Las Vegas Sun

May 3, 2024

OPINION:

Census change may be just the beginning of new outrages

President Donald Trump believes he’s found a clever way to circumvent Congress and the Constitution while, for good measure, imposing his lawlessness on a subsequent administration.

Trump unveiled his fresh idea Tuesday with a memorandum purporting to define a new federal “policy”: Unlawful immigrants must not be counted in the census.

There’s an obvious problem here. The 14th Amendment specifies that congressional representatives be apportioned according to “the whole number of persons in each state.” As the Supreme Court has held unanimously, that provision requires the census to take account of each state’s “total population” and include “all inhabitants.”

Trump’s declaration specifically excludes some inhabitants, and the courts can be expected to strike it down without breaking a sweat. Still, it’s worth unpacking Trump’s twisted logic, both to understand a power play the president will probably try again and to appreciate his boundless malice.

Trump previewed the strategy in his weekend interview with Fox News’ Chris Wallace. “We’re going to sign an immigration plan, a health care plan and various other plans,” he said. “The Supreme Court gave the president of the United States powers that nobody thought the president had, by approving, by doing what they did — their decision on DACA.”

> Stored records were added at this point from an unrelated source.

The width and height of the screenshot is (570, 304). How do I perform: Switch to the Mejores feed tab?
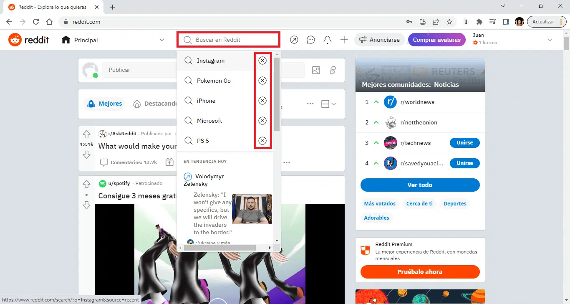[104, 104]
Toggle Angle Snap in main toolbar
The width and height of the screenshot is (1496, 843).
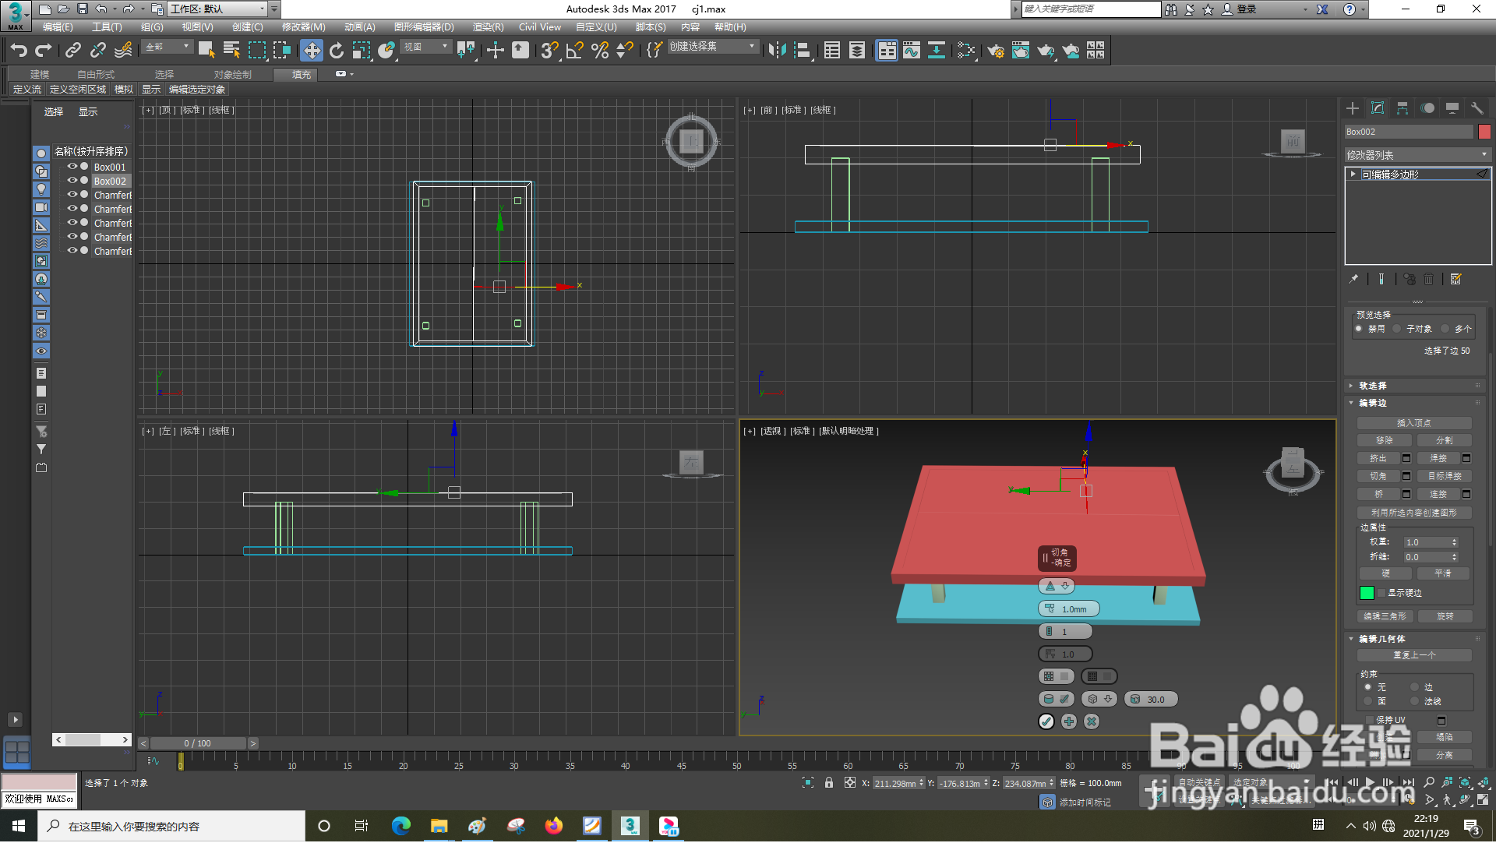[575, 51]
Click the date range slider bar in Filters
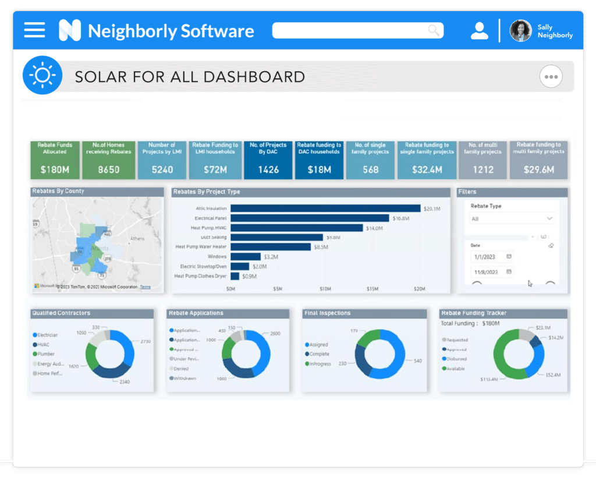The height and width of the screenshot is (477, 596). pos(496,237)
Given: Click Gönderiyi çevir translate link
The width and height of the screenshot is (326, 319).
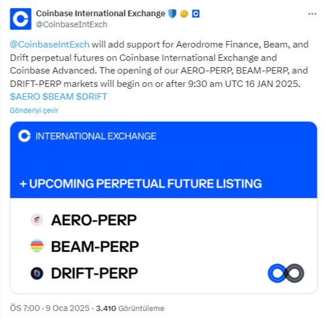Looking at the screenshot, I should click(34, 111).
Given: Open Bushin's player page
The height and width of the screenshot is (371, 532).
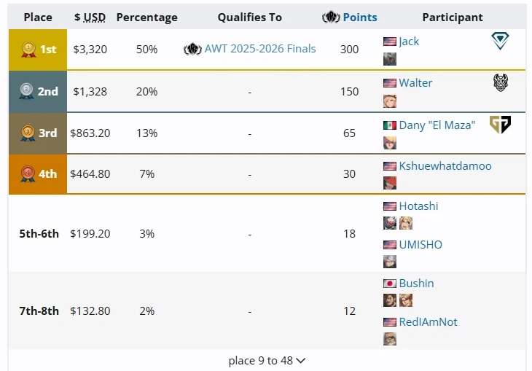Looking at the screenshot, I should tap(416, 284).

Now, it’s extremely doubtful that the president has read last month’s 5-4 DACA decision, or any full Supreme Court decision. But what he has read, or at least become aware of, is an article by UC Berkeley law professor John Yoo in National Review. According to news reports, the article was “spotted” on his desk and Yoo has been talking to the White House about it.

The theory is creative, if cynical.

Recall that DACA — the Deferred Action for Childhood Arrivals program — is an Obama administration executive order that permits Dreamers, who were brought to the U.S. as children, to stay and work in this country without fear of deportation. Obama defended the program as an exercise of prosecutorial discretion: Better to focus resources on more dangerous and blameworthy individuals in the U.S. illegally.

The Supreme Court did not actually rule on the constitutionality of DACA. Rather, in a decision written by Chief Justice John Roberts, the court held that the Trump administration’s rescinding of Obama’s order was improper because it failed to provide adequate reasons for such a change, as required by the Administrative Procedure Act.

Enter Yoo, mischievously. He sees the DACA decision as a “perversity” that, as his article’s headline puts it,harms “the Constitution, the Presidency, Congress, and the Country.” As Yoo reads the opinion, it makes it easy for presidents to implement illegal policies and difficult for successors to reverse them.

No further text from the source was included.